Prose

Mar 13 2019, 6:42 PM

From the old blog: Getting My Second-Hand Laptop's Fingerprint Sensor Working

A guide to get VFS491 fingerprint scanner working in Windows 10 with Windows Hello.

Note: This article was posted on Notes, my old WordPress blog. Notes is gone now, but I figured I would preserve this guide in case it helps someone out in the future.

Tested on my HP EliteBook 8470p. I’ve heard it being used on other 8x70 EliteBooks as well, and there may be other devices with which it works.

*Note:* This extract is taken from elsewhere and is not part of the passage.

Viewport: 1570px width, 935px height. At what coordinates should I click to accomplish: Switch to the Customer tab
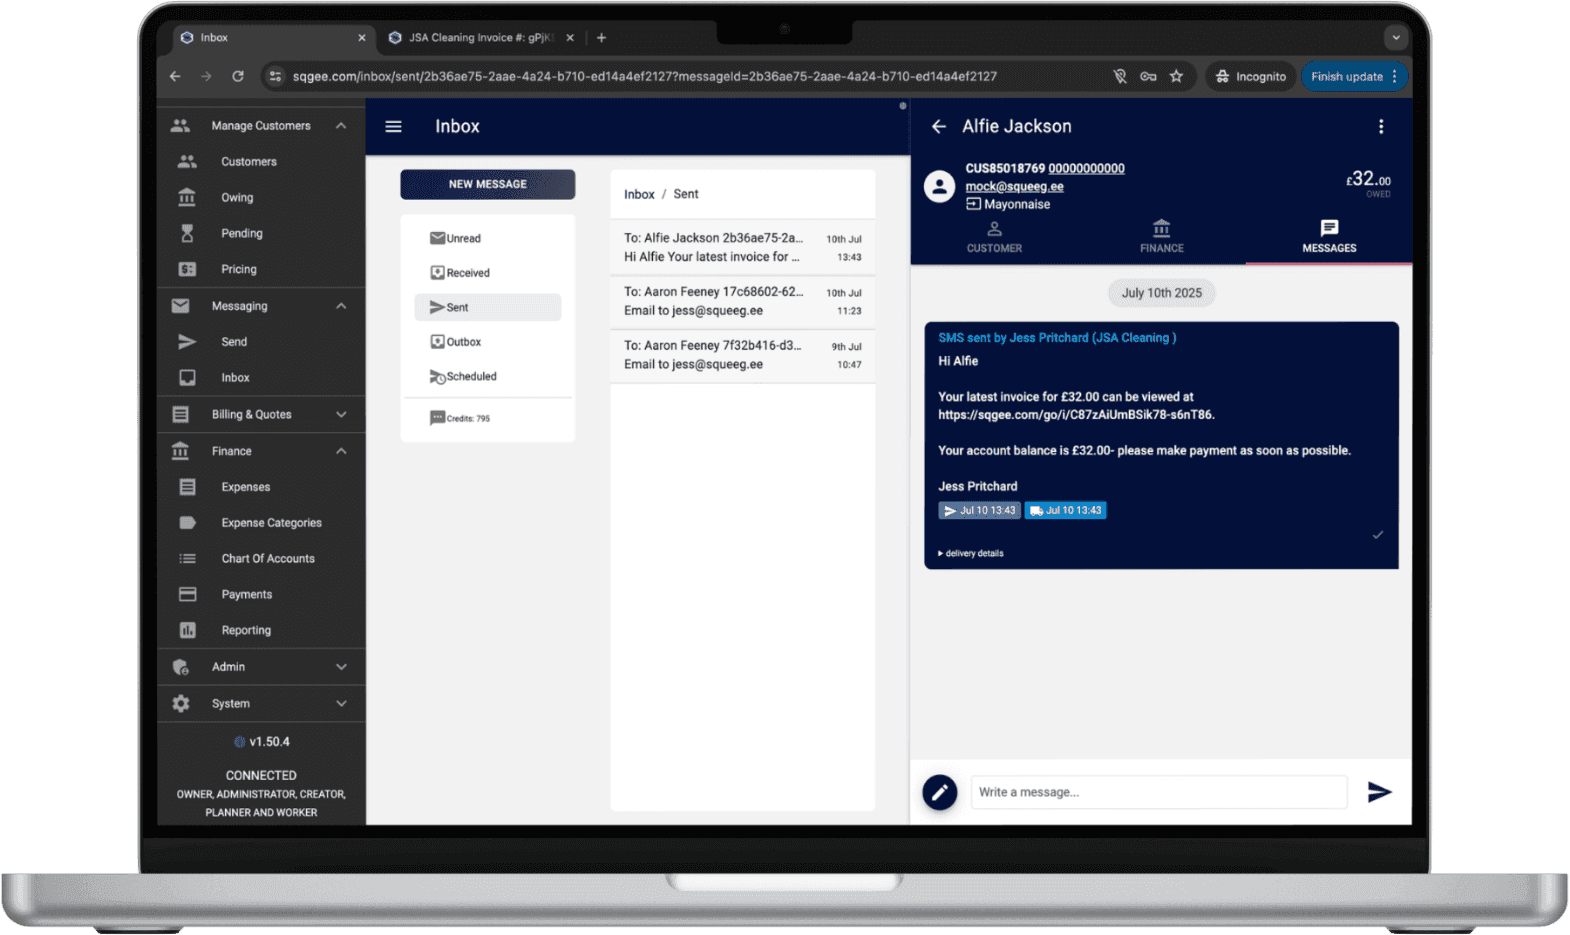(x=994, y=237)
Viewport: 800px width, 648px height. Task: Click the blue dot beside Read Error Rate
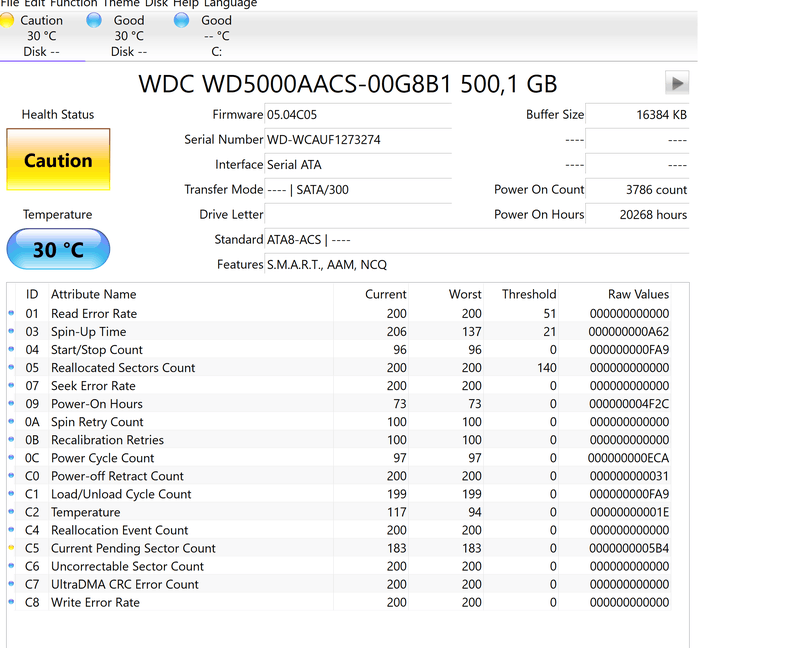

  1. Install the HP driver. sp81058
  2. Register a fingerprint, then press Win+L to lock your computer and check if it unlocks consistently. If it does, you’re done. If not, continue.
  3. Open Device Manager, and under Biometric Devices, right click the fingerprint scanner (003d). Uninstall the device and “delete the driver files”. It doesn’t actually forget anything so I don’t know why it says that.
  4. Restart, then open Device Manager and repeat step 3. Now open the Action menu and scan for new hardware. It should come up as an “Unknown Device”.
  5. Now download this CAB archive from Microsoft’s update servers and extract it: VFS491 While extracting, 7-Zip may complain about there being some data after the payload. I don’t know what that is, but I ignored it and everything worked.
  6. Now right-click the Unknown Device in Device Manager, click “Update Driver”, then browse your computer for a driver, say that you want to pick a driver from a list, click the Have Disk button, and select the INF file that was in the CAB archive from the last step.
  7. The driver will be installed but Windows Hello, at this point, will not work; check your Settings just to be sure. Uninstall the driver you just installed. Now open the Update Driver box again, browse your computer again, say that you want to pick from a list again, and this time, in the list, choose the Synaptics driver under Biometric Devices. This is the same driver you uninstalled in Step 3. Install it.
  8. Now register a fingerprint again. Windows Hello works flawlessly; better than my phone, and that sensor is a few years newer.

I can’t wait to switch to Linux so I don’t have to deal with this stuff ever again. Sadly, the only Linux driver for my fingerprint sensor is available only for Gentoo and Arch, and I’ve had even less success getting that to work than this.